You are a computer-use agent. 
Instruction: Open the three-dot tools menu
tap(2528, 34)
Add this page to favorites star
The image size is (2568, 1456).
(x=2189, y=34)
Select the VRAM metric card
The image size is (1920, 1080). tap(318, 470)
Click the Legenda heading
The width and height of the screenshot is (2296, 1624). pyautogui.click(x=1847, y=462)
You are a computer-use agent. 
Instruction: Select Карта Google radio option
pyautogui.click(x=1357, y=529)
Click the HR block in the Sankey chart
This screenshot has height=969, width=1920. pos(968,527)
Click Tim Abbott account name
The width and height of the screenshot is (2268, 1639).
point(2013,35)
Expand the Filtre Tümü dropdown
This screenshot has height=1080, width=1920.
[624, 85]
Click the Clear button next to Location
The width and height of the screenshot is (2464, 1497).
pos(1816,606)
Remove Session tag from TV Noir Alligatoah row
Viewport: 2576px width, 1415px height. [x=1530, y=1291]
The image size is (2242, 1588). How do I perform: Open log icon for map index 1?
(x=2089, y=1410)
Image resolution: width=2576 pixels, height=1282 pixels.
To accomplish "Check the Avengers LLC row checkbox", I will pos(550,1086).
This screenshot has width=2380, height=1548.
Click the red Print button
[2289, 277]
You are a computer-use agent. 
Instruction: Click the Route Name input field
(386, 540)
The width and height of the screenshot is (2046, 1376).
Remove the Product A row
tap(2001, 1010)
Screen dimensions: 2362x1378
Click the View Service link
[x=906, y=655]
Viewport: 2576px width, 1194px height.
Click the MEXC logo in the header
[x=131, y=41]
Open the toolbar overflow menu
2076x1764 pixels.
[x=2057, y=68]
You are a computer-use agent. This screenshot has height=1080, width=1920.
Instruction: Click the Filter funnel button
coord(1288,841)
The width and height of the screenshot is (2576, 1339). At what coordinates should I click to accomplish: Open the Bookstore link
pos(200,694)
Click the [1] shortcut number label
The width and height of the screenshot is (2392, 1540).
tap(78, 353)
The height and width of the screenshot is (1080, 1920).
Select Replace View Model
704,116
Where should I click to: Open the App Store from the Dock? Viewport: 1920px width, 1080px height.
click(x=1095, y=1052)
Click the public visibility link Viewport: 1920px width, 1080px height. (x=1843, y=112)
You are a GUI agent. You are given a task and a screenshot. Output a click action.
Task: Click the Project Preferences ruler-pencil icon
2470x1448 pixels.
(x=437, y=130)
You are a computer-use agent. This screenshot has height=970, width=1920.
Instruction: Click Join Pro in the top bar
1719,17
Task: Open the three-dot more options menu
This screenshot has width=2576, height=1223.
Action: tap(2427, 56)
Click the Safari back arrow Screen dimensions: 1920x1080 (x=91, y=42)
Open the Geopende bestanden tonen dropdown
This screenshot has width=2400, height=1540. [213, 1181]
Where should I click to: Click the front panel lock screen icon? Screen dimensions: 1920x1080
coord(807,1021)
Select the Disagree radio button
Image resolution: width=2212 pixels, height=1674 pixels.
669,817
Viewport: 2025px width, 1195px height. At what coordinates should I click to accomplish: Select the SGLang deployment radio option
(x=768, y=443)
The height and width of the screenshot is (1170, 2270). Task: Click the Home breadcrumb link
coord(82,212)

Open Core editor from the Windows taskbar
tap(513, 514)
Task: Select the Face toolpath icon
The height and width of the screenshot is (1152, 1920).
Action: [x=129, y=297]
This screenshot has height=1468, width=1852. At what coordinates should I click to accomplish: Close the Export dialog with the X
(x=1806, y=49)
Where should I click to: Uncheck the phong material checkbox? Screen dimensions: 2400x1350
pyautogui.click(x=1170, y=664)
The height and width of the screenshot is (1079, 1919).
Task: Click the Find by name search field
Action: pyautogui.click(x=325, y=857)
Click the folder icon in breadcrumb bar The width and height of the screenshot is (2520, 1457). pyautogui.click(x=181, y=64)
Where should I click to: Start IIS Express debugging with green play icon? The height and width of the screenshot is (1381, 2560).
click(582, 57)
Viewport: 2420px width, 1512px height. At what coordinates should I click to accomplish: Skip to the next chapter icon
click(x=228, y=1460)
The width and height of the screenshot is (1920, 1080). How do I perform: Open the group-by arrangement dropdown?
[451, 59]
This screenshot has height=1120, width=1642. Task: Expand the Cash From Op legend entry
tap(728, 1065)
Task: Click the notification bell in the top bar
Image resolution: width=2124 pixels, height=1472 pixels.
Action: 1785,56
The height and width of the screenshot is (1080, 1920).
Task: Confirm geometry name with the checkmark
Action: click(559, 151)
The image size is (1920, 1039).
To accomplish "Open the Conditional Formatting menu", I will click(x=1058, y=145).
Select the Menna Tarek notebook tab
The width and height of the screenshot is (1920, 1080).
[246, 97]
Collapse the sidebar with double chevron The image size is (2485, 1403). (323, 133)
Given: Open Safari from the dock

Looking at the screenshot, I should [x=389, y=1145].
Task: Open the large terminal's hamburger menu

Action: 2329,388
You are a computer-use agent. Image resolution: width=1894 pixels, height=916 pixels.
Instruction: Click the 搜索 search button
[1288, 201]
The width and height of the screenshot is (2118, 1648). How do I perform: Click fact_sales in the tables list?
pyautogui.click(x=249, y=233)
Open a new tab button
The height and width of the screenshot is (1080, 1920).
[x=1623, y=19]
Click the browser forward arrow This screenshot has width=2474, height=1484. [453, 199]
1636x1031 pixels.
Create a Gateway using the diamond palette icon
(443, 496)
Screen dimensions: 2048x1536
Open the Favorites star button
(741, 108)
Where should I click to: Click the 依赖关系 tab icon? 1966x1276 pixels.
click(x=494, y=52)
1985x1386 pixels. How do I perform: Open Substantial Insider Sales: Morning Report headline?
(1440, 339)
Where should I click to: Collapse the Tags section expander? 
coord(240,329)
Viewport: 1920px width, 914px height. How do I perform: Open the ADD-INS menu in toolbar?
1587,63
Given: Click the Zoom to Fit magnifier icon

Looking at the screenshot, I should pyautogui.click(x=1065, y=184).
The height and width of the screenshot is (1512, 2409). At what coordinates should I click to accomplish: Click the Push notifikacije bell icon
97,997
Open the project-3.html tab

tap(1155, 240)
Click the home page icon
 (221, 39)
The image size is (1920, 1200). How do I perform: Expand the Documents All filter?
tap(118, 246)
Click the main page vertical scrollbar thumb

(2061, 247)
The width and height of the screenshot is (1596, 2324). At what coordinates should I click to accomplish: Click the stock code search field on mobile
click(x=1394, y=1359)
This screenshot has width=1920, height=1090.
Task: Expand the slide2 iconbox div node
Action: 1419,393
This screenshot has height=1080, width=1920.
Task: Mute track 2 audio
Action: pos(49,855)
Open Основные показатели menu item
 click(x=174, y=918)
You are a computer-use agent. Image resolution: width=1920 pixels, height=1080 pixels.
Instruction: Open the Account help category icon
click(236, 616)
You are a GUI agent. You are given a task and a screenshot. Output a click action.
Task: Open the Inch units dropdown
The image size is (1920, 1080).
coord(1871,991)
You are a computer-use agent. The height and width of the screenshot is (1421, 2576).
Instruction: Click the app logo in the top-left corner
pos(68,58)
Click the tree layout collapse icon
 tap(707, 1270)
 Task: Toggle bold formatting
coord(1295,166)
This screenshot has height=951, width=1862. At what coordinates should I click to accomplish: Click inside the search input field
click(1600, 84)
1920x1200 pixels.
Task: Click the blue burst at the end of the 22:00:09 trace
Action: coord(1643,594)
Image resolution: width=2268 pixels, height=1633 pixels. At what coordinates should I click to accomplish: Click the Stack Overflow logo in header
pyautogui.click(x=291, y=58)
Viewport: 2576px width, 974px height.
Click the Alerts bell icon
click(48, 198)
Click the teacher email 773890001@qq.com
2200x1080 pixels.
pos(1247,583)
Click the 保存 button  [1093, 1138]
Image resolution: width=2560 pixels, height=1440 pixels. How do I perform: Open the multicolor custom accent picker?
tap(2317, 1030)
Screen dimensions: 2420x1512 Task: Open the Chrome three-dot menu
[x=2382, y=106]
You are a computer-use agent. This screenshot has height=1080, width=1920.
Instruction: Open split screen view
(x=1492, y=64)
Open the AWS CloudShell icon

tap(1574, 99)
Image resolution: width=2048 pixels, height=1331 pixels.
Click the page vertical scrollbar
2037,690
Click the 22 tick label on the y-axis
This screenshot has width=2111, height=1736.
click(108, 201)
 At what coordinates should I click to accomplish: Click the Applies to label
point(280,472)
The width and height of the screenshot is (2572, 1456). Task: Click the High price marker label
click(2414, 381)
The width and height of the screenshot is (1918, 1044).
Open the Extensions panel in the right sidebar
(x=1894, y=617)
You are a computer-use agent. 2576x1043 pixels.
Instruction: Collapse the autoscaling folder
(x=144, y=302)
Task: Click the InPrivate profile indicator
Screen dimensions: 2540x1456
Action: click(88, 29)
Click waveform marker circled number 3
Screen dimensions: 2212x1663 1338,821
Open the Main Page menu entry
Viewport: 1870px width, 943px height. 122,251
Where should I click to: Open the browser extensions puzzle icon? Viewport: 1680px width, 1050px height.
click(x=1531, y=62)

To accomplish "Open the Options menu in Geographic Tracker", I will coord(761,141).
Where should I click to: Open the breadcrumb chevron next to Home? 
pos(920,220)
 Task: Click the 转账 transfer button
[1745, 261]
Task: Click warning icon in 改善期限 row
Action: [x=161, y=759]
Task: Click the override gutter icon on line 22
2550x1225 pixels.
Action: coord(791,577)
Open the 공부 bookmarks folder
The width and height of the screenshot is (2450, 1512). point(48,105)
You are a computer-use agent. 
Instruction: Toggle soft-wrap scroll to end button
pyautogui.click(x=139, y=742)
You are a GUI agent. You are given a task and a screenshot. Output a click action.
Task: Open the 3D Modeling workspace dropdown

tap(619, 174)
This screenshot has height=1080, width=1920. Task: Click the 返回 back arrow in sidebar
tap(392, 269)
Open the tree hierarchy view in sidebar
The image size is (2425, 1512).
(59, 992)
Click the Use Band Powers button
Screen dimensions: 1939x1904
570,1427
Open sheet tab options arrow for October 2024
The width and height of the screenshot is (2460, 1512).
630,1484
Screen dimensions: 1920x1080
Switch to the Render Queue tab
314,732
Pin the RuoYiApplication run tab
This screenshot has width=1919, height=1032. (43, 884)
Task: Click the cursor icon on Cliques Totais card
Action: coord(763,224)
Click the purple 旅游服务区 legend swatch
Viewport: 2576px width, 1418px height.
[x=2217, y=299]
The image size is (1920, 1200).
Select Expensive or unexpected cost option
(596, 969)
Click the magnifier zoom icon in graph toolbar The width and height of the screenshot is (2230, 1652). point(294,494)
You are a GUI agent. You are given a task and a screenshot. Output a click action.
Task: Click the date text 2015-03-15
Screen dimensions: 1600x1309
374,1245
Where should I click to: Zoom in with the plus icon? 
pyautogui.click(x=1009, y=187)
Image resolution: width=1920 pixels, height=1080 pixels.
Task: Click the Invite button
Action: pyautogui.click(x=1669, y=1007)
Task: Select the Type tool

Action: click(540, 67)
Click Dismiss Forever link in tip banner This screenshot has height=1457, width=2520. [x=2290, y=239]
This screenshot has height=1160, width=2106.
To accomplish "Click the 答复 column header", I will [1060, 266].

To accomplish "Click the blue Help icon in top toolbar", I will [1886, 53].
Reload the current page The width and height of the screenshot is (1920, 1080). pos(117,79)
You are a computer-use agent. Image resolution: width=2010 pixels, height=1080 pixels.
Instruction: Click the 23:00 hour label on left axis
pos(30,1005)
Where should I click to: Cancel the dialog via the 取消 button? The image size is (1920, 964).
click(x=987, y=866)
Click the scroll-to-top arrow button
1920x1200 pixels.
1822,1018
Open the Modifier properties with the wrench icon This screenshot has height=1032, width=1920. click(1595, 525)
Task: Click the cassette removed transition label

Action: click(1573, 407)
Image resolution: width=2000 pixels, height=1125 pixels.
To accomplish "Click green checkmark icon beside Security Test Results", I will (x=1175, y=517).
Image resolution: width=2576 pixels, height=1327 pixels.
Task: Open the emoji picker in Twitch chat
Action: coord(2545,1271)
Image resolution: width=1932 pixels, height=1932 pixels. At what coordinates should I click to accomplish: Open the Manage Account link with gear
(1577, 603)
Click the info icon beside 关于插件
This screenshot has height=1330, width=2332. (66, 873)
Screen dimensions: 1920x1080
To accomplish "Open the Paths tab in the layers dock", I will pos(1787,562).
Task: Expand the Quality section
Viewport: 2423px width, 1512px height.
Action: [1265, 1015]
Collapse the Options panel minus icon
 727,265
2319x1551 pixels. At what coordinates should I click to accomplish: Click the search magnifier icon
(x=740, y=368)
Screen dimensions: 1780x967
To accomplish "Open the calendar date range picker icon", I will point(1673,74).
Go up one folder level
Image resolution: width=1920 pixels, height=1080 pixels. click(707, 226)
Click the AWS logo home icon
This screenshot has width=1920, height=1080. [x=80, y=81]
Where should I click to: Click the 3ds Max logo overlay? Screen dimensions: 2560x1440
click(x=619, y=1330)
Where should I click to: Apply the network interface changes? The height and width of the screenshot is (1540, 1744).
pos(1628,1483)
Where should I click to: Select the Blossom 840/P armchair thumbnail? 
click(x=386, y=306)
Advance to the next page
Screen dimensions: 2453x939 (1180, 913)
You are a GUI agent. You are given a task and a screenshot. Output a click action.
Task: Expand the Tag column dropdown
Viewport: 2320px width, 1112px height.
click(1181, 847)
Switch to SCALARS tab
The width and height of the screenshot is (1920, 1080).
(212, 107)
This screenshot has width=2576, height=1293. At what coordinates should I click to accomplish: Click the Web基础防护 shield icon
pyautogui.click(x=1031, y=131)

◆ ◆ ◆

# What you need to do:
Take each line of the material that contains the word "date" and list it.

# Solution to the problem:
Task: Click the date text 2015-03-15
To accomplish "Open the calendar date range picker icon", I will point(1673,74).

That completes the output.